Overage: is a term that refers to the amount of concrete used in excess of the Neat Line Volume of a cylindrical shaft of a given diameter.
Overage factor: is the Estimated Volume of Concrete pumped divided by the Neat Line Volume of the pile. Most engineers specify a minimum of 115%.
Over-flighting: is a theoretical condition which occurs when a continuous helical auger is rotated into the ground and excessive soil is removed . It is thought that this condition may cause a reduction in the soil density and thus a reduction in available skin friction between the soils and the pile surface. Over-flighting may be considered occurring when large depressions occur around the hole while it is being installed.
Penetration: the action of passing through
Pile: a long slender column composed of solidified concrete grout constructed in the ground to carry a vertical load
Pile Load Test: is a test to determine the safe load carrying capacity of a pile. A load is superimposed on a pile the load deflection and given intervals are recorded and analyzed. Reaction systems for applying loads to test pile can consist of weighed blocks or anchor piles with steel beams.

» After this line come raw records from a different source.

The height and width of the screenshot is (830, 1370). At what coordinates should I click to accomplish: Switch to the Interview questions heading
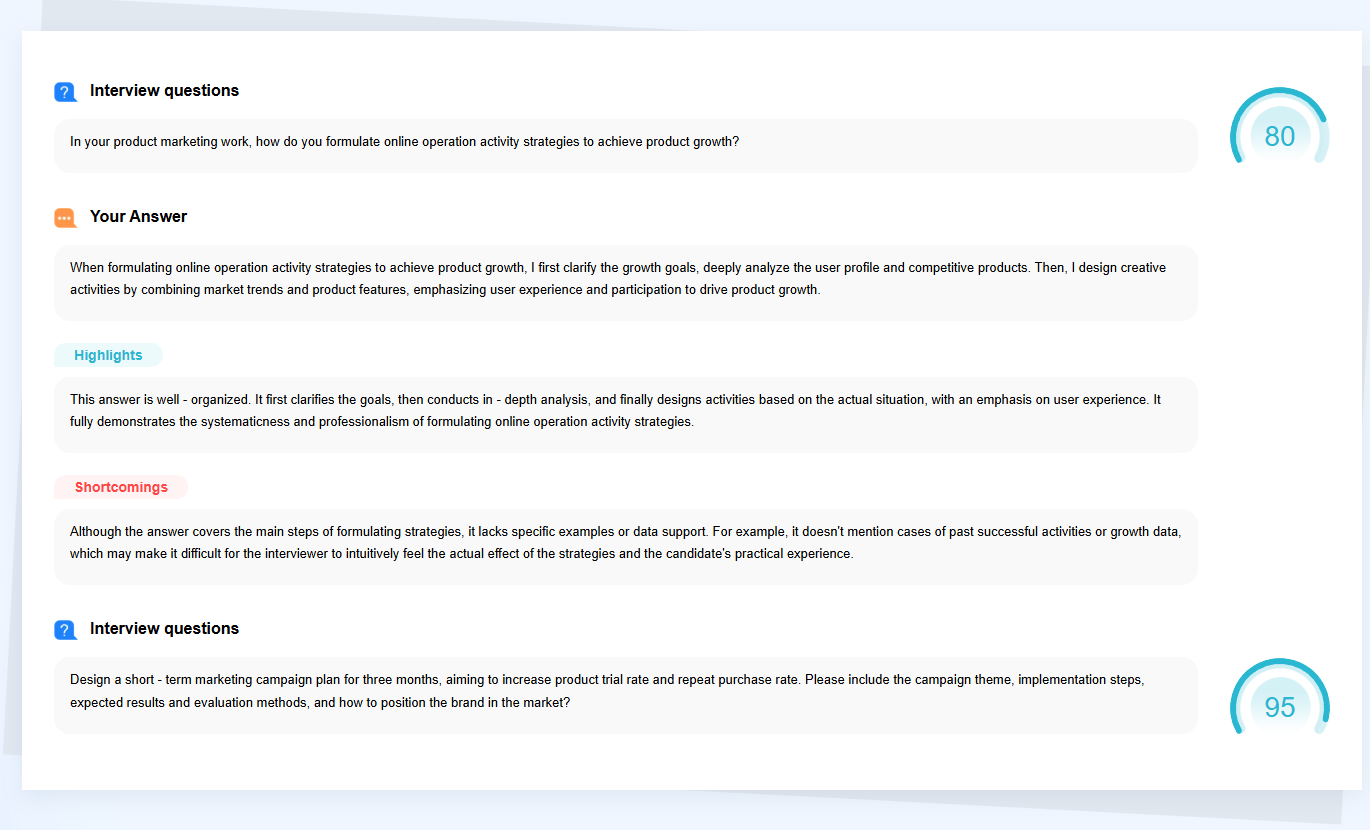pyautogui.click(x=164, y=90)
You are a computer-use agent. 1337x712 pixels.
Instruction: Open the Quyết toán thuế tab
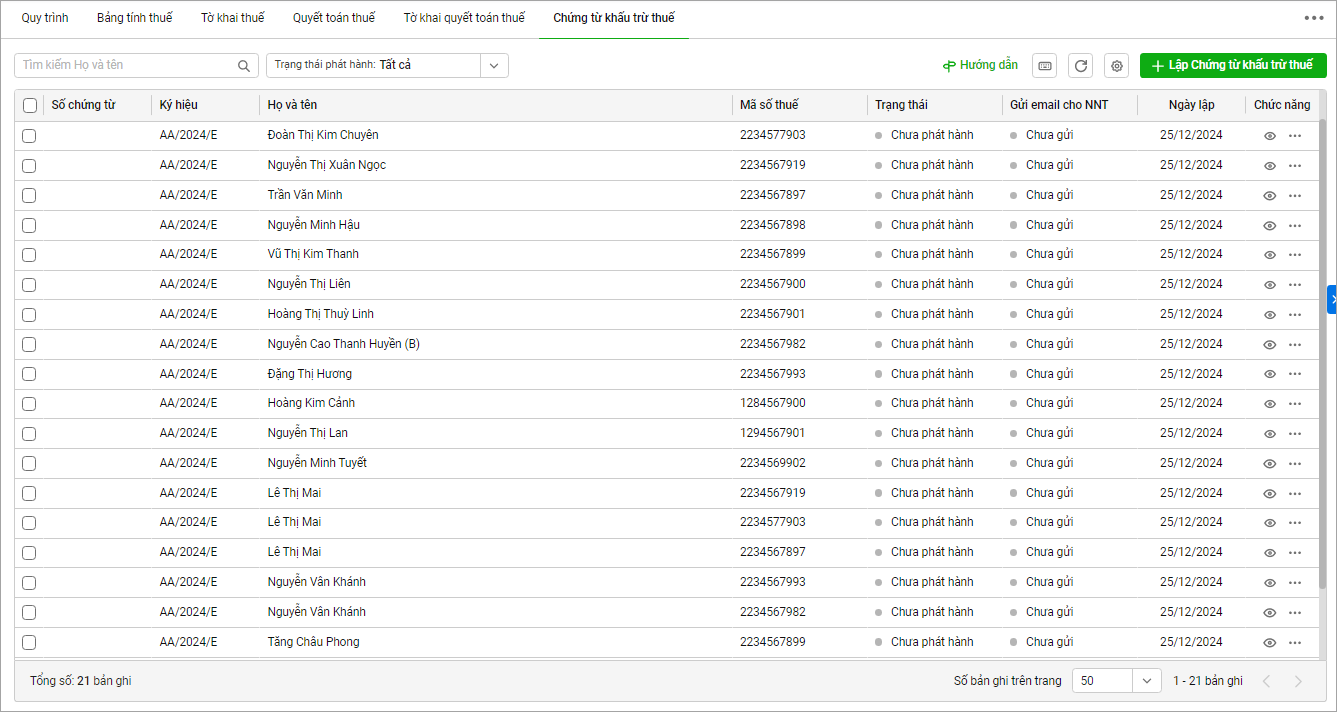tap(334, 18)
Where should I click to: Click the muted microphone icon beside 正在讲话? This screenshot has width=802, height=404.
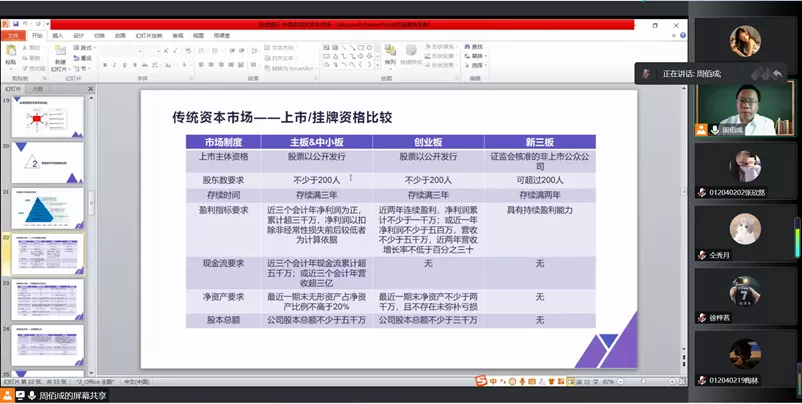(647, 73)
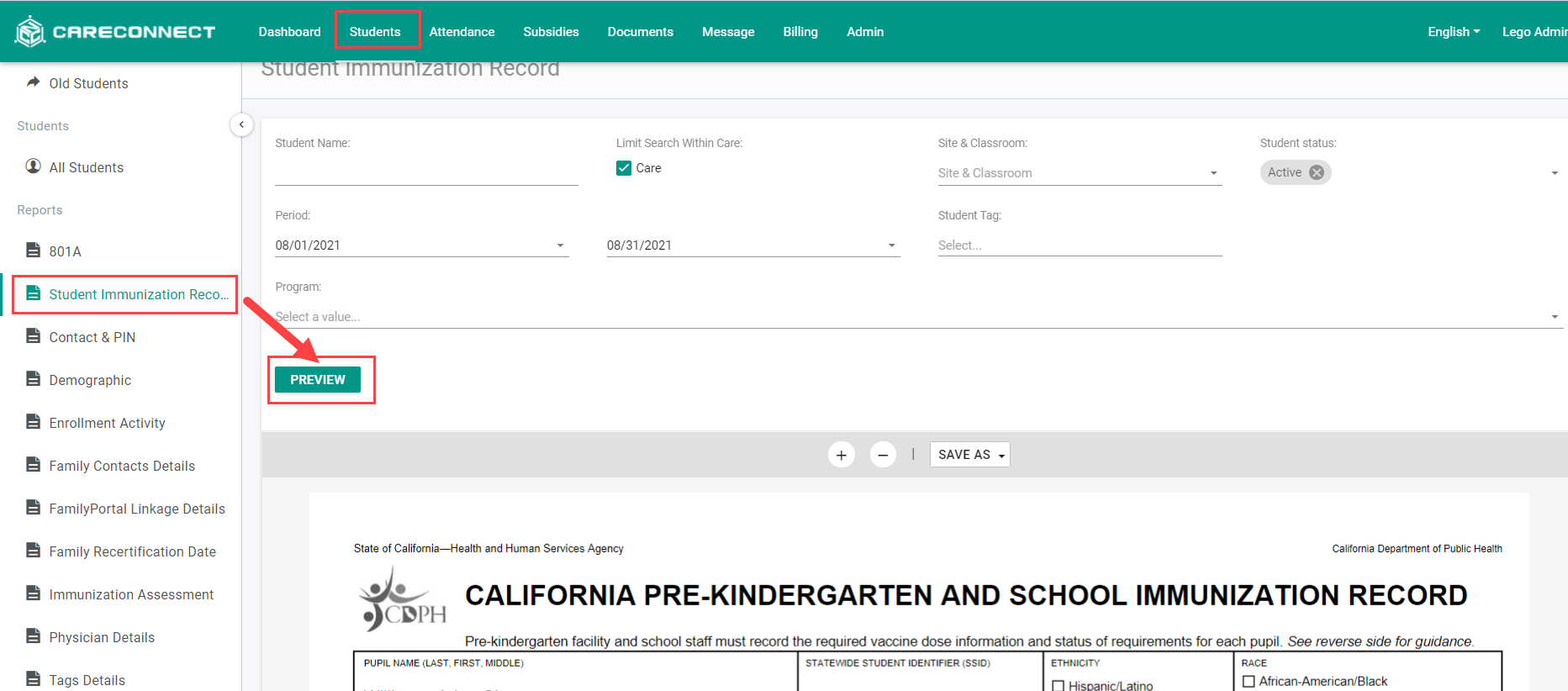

Pile Caps: are steel reinforced concrete structures , normally square or rectangular, of a thickness which combine piles in groups to support singular columns above.
Positive Concrete pressure: is thought to be the pressure that is required to maintain the shaft of concrete when extracting the auger during casting of the pile. There are varying beliefs on the pressure required and where the pressure should be measured. Because there are numerous factors which affect the line pressure such as , concrete consistency, height, length of supply hoses, location of gages and pump ability, there is not a known authority on this subject.
Rock: consolidated or unconsolidated solid mineral matter. The predominant rock in Florida is limestone, calcium carbonate (CaCO3). Safety Factor

is a multiple of safety greater than 1 that is applied to the design load carrying capacity of a pile. Engineers and codes may specify the factor of safety depending on the structure that is being supported. Most codes require a safety factor of 2. This is sometimes increased depending on the amount of information available about the site. Rule of thumb - "If it quacks like a duck, it is probably a duck".

Sand: a loose granular material that results from the disintegration of rocks, consists of particles smaller than gravel but coarser than silt
Silt: loose sedimentary material with particles usually 1/20 millimeter or less in diameter
Soil Test Boring: a bore hole drilled or augered into the ground in which soils are sampled at intervals, obtained and classified.
Standard Penetration Test Boring: is the sampling of soils using a standard procedure in which a sampler of a given size driven into the soil with a 140 pound hammer falling from a height of 30 inches. The number of blows of the hammer is recorded for each successive 6 inches of penetration for a total of 18 inches. The total number of blows for the last 12 inches is called the “N” Value. See ASTM.
Standard Penetration Test Boring Log: The a graphical representation of the inferred subsurface soil strata recorded at depth with it’s corresponding “N” Value.
Strata: soil or rock of one kind lying between beds of other kinds 
Tension: upward vertical load on a pile
Unified Soil Classification System: is standard system of classifying soil by particle size and characteristics. 
Neat Line Volume: is normally expressed in Cubic Yards. It is calculated by multiplying 3.1416 times the radius squared times the length. The Neat Line volume is referred to as 100%.
Weathered: is a term that described the condition of limestone that is weakly cemented together.